Introduction 1–2% of cystic fibrosis (CF) patients develop symptomatic pancreatitis. Studies have shown these patients present later in life, are pancreatic sufficient (PS) and have a less severe CF phenotype. This study aimed to evaluate the genotype:phenotype relationship of CF patients with pancreatitis in a tertiary referral centre for CF. Method CF patients with a history of pancreatitis were identified from 1216 patients in The Royal Brompton Hospital CF database. Each case was age and sex matched with controls. Clinical information on age, sex, PS status, age when CF diagnosed, CF genotype and mortality were collected.
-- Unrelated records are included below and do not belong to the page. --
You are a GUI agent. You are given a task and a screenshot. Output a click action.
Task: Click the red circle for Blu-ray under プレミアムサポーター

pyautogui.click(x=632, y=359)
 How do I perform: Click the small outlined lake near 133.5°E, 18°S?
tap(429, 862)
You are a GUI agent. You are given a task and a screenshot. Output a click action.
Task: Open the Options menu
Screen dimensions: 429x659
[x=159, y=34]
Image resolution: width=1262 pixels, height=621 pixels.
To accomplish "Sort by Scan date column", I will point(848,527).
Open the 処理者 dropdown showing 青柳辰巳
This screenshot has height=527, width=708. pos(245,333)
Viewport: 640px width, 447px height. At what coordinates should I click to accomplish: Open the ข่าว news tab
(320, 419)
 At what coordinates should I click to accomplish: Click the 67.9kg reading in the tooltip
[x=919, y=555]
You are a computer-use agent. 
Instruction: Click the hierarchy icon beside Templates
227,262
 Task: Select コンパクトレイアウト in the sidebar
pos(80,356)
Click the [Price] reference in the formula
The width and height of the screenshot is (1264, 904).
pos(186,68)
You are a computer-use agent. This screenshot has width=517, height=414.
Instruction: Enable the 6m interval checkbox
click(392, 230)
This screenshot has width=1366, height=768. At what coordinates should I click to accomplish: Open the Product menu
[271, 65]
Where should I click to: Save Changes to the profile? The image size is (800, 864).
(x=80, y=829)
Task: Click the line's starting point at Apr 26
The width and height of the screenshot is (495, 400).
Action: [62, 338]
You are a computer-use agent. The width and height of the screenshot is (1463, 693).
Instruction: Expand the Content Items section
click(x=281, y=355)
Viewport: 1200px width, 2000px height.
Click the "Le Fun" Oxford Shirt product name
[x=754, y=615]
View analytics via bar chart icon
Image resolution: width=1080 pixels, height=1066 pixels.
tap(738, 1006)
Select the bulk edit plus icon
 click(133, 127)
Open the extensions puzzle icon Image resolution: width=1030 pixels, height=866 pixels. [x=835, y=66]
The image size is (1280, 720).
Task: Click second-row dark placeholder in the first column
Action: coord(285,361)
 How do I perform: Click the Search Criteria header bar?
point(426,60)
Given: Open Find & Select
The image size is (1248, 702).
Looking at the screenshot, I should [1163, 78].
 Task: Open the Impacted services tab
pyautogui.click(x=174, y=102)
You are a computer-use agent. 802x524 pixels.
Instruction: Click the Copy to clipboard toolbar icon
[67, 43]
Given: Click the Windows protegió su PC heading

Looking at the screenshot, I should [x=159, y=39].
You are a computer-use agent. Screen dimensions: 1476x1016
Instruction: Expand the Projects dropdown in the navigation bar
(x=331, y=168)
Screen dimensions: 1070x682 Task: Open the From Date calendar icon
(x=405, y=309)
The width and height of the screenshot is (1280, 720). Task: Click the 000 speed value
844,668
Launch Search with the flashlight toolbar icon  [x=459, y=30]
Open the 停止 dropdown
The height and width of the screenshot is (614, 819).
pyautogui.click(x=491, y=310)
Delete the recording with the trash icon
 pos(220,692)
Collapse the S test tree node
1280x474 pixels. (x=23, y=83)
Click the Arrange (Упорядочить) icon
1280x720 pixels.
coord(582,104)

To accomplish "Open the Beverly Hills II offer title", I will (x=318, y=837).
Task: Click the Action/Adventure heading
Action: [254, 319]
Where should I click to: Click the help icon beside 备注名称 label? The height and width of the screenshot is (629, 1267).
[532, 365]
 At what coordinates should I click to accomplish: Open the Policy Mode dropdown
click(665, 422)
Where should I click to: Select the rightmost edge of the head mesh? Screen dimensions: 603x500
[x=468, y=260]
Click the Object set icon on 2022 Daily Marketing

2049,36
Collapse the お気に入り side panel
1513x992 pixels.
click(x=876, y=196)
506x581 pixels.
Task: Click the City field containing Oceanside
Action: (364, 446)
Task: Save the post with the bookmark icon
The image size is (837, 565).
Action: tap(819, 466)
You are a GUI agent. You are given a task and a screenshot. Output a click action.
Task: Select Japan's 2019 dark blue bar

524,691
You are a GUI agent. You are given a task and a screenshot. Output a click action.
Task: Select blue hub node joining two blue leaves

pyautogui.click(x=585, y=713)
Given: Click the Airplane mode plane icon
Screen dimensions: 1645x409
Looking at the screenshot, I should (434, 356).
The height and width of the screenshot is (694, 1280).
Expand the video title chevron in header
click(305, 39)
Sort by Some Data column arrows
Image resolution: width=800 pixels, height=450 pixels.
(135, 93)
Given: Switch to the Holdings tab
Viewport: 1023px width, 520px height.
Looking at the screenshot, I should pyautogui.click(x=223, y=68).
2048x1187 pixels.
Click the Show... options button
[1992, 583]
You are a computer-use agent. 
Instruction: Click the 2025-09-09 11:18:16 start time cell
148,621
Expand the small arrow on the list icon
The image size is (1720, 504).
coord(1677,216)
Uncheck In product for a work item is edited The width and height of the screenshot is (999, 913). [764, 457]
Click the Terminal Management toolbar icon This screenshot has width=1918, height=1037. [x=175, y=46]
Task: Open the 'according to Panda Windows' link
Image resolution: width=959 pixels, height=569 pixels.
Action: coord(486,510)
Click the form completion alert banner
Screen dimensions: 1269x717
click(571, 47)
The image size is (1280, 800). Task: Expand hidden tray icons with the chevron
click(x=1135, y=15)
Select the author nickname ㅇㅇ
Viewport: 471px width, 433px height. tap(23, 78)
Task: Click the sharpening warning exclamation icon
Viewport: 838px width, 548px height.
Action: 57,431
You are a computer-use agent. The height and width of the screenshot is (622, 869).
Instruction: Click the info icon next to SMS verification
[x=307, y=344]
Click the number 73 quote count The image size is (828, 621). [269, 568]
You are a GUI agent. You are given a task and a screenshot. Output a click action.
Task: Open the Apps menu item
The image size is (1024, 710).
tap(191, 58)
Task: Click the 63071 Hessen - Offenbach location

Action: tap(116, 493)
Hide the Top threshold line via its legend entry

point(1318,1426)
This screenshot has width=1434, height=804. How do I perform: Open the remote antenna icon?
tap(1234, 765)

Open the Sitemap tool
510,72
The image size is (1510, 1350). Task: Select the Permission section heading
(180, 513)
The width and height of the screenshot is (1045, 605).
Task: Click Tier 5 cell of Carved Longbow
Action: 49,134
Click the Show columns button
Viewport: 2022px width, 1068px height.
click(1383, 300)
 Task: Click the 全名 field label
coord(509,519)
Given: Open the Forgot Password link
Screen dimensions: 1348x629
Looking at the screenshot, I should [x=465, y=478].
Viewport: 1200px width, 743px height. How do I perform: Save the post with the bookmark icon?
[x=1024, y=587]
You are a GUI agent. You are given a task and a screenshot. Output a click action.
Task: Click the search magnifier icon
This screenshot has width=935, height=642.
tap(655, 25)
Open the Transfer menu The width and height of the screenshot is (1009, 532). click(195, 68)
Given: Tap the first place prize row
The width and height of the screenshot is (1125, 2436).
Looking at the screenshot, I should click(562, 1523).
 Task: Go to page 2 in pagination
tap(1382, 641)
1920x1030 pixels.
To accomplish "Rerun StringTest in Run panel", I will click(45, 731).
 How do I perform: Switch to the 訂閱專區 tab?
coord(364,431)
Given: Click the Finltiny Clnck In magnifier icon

To compare pancreatitis patients with controls, a two tailed t-test (age of CF diagnosis, R117H mutation rate) and Kaplan-Meir survival curves (rate of PI and mortality rates) were utilised. Results 37 patients (51% females) with pancreatitis were matched to 135 controls (3:1/4:1). Mean age of CF diagnosis was significantly higher in the pancreatitis group (19yrs) than controls (10.6yrs; p = 0.046). Median time between CF diagnosis and pancreatitis was 17 yrs (range 8–36 yrs). 65% (n = 24) of pancreatitis sufferers were PS at presentation to adult services; of these 63% (n = 15) remained PS until their most recent review or death. Furthermore, 67% (n = 16) suffered with recurrent or chronic pancreatitis. Using Log-rank (Mantal-Cox), there was no difference in survival between pancreatitis patients and controls (p = 0.97). However, pancreatitis patients were significantly more likely to develop PI (p = 0.012). The ^F508:R117H mutation pair was noted more frequently in pancreatitis patients (18.9%;n = 7) than controls (3.8%;n = 5) but not significancantly so (p = 0.56). Interestingly in 43% (n = 16) of the remaining pancreatitis patients, 15 mutation pairs unique to this group were identified. Similarly in controls, 50% (n = 65) had mutation pairs unique to this group.Abstract PWE-212 Figure 1 Rate of pancreatic insufficiency in CF pancreatitis patients vs CF controls Conclusion CF patients who suffer with pancreatitis are significantly more likely to develop PI than those who do not. They present with CF at an older age but this does not affect their survival. The R117H mutation is seen more frequently in the pancreatitis group but not significantly so for this phenotype. We have identified a number of mutation pairs that seem to either predispose or protect CF patients from pancreatitis. Disclosure of interest None Declared.